[AVAILABLE DATA]
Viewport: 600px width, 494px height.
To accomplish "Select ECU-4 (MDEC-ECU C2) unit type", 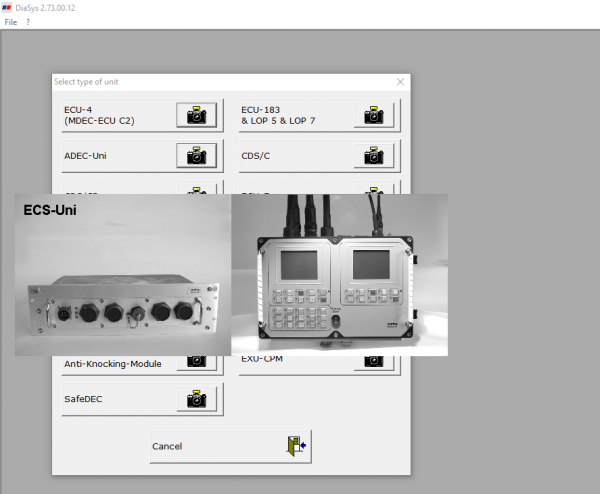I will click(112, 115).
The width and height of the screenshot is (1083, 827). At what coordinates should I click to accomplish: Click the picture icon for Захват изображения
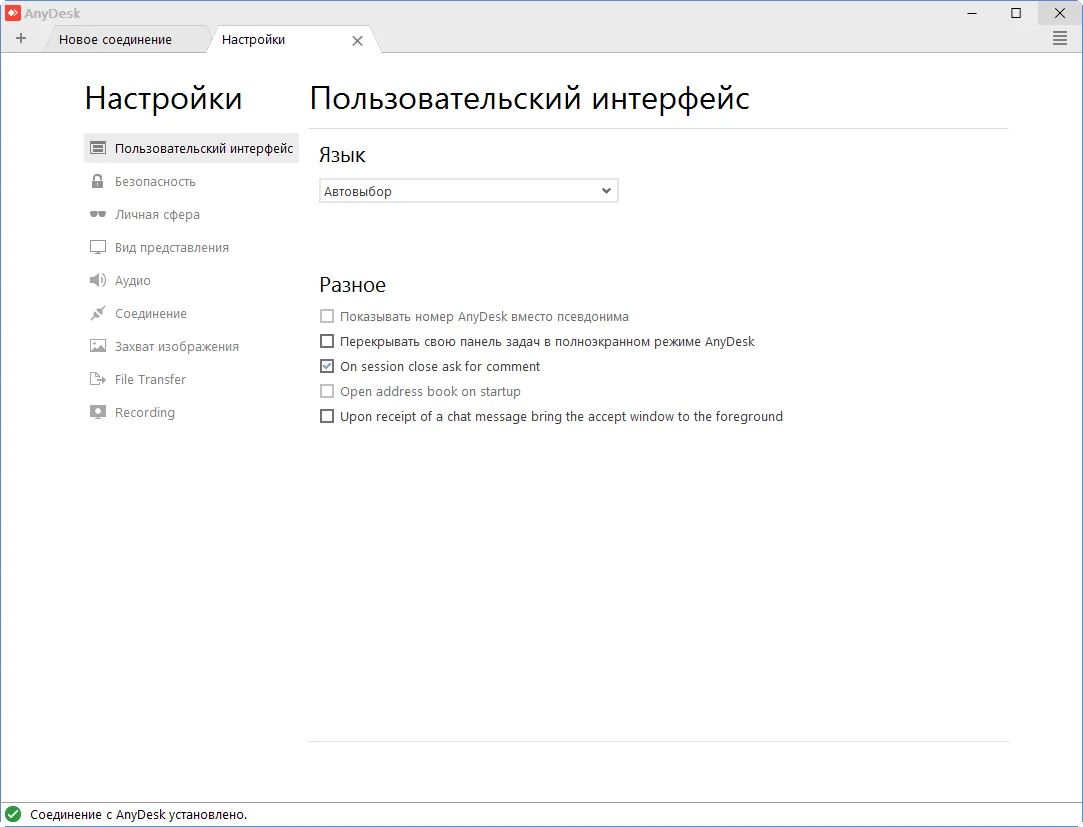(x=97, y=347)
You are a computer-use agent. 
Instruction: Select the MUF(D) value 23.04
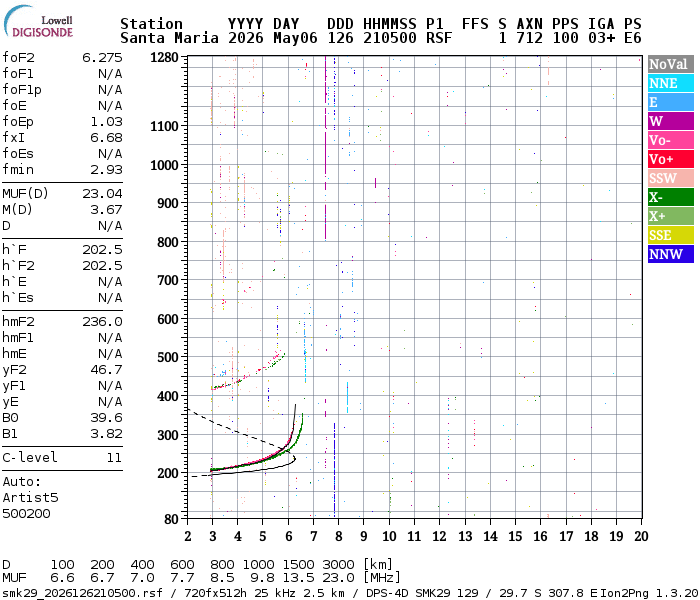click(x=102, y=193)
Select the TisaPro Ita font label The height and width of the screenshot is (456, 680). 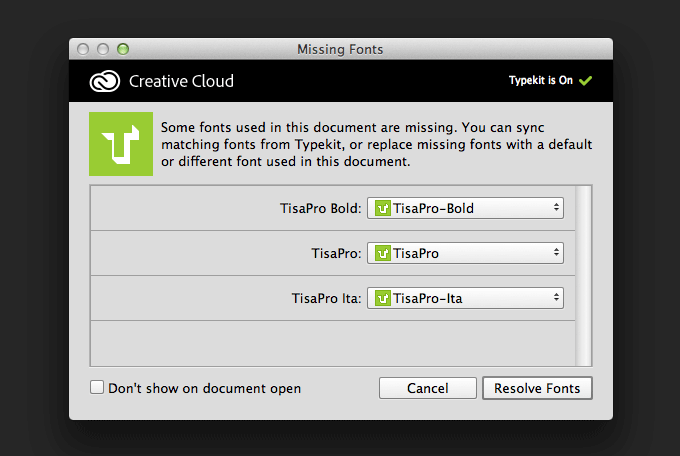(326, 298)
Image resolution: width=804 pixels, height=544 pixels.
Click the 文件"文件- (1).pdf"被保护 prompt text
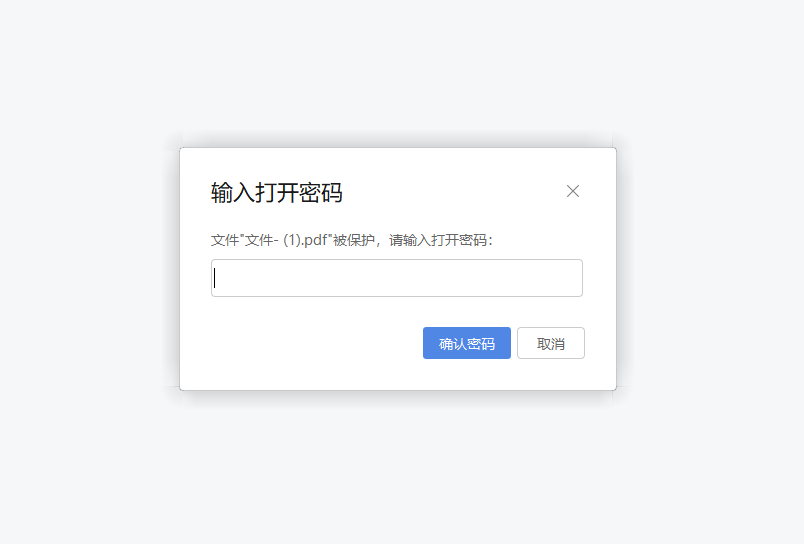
[/AVAILABLE DATA]
[AVAILABLE DATA]
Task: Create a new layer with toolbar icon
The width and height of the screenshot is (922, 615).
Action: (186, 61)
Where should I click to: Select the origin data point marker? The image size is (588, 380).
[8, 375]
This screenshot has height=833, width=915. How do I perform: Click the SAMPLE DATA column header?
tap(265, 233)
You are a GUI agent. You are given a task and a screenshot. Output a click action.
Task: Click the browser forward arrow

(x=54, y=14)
[/AVAILABLE DATA]
» **YOUR GOAL**
In the listing, how many lines hold "agent"? Answer with a bare number.

» **RESPONSE TO THIS TASK**
2